The patient requires referral to a specialist oncologist, dermatologist and/or radiation oncologist. Often shared care between these specialties is required. Tumour, node, metastasis and blood staging forms the basis for the multidisciplinary approach to treatment and is the most important prognostic factor in mycosis fungoides.2
Management of patch/plaque stage mycosis fungoides
Patients with mycosis fungoides limited to the skin (patch/plaque stage) have a good prognosis.2 The goal of therapy is improvement in symptoms and quality of life while keeping treatment related toxicity to a minimum. This involves either skin directed therapies under the direction of a dermatologist or radiation oncologist or expectant management.2
Skin directed therapies include:
- topical corticosteroids
- topical alkylating agents
- topical bexarotene
- ultraviolet radiation (either UVA or UVB)

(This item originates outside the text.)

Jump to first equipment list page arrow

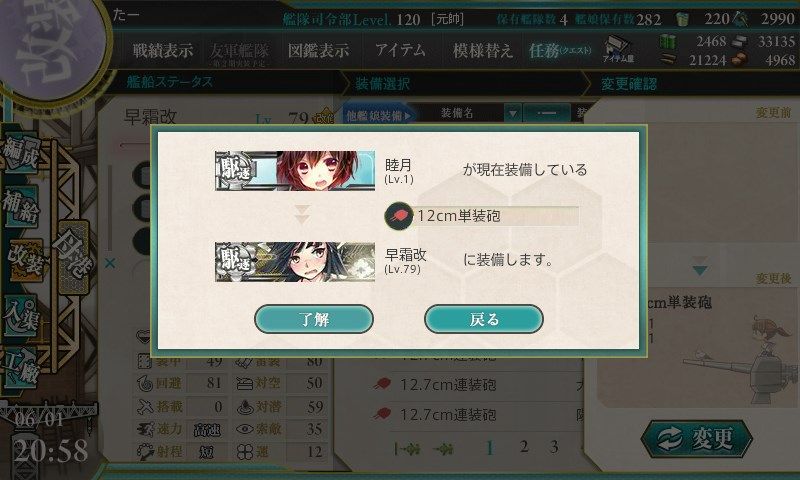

- total skin electron beam therapy.
Advanced stage mycosis fungoides
Patients with advanced mycosis fungoides including significant nodal, visceral or blood involvement are rarely curable3 and treatment is largely palliative. Combinations of skin directed therapies, biologic response modifiers and systemic chemotherapeutic agents are often used according to a stage based approach.2
The slow evolution of a cutaneous T-cell lymphoma in the early phase can closely mimic many common benign chronic dermatoses.4 Mycosis fungoides is the most common form of cutaneous T-cell lymphoma.5 The aetiology of mycosis fungoides remains unknown, however, various theories implicate chronic antigenic stimulation through occupational, environmental or viral exposures. There are three classic cutaneous phases of the disease (Table 3).4
A diagnosis of mycosis fungoides can be difficult due to the variable early stage presentations and, in some cases, the coexistence of a different primary cutaneous lymphoma.5 Yen et al6 showed that the mean age at diagnosis (55 years) was significantly older than the mean age of onset of symptoms (48 years).

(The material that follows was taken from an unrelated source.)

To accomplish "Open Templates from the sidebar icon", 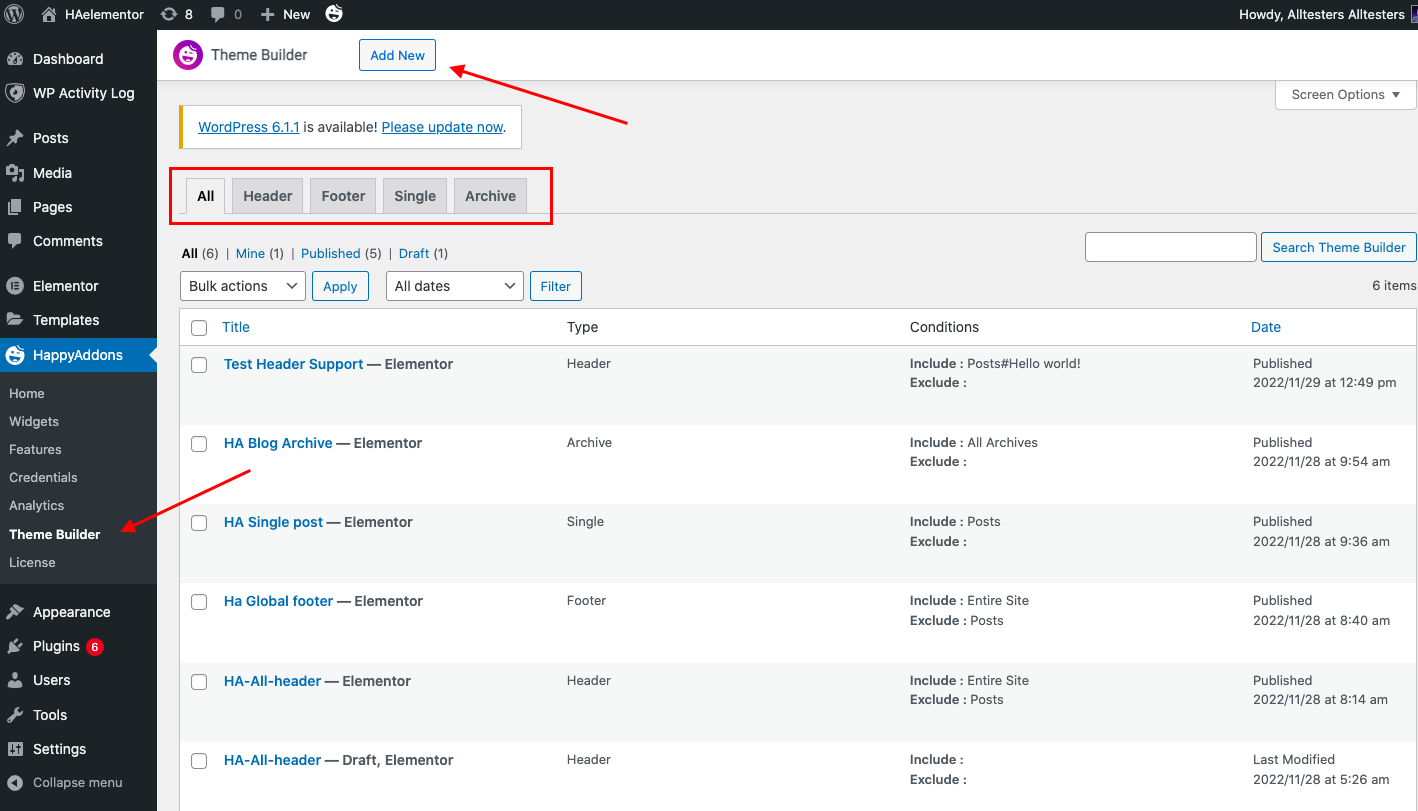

General practitioners are well placed to initiate the process of coming to a definitive diagnosis of a cutaneous T-cell lymphoma. Management involves referral to a specialist oncologist, dermatologist and/or radiation oncologist who will initiate accurate disease staging and risk stratification, and the selection of appropriate therapy.2
Table 3. Morphological patterns of mycosis fungoides1
|Premycotic and patch phase
||Can last several years to several decades. The skin lesions can appear anywhere and often closely resemble benign inflammatory dermatoses
|Infiltrative or plaque
||Skin lesions become thickened and develop denser, palpable, darker red or violaceous chronic inflammatory cell infiltrates
||Lumpy tumours develop from pre-existing plaques, patches or unaffected skin. Tumours readily undergo necrotic ulceration
- Cutaneous T-cell lymphoma is to be excluded whenever a cutaneous lesion is refractory to treatment.
- Mycosis fungoides is the most common type of cutaneous T-cell lymphoma and has three cutaneous phases.
Conflict of interest: none declared.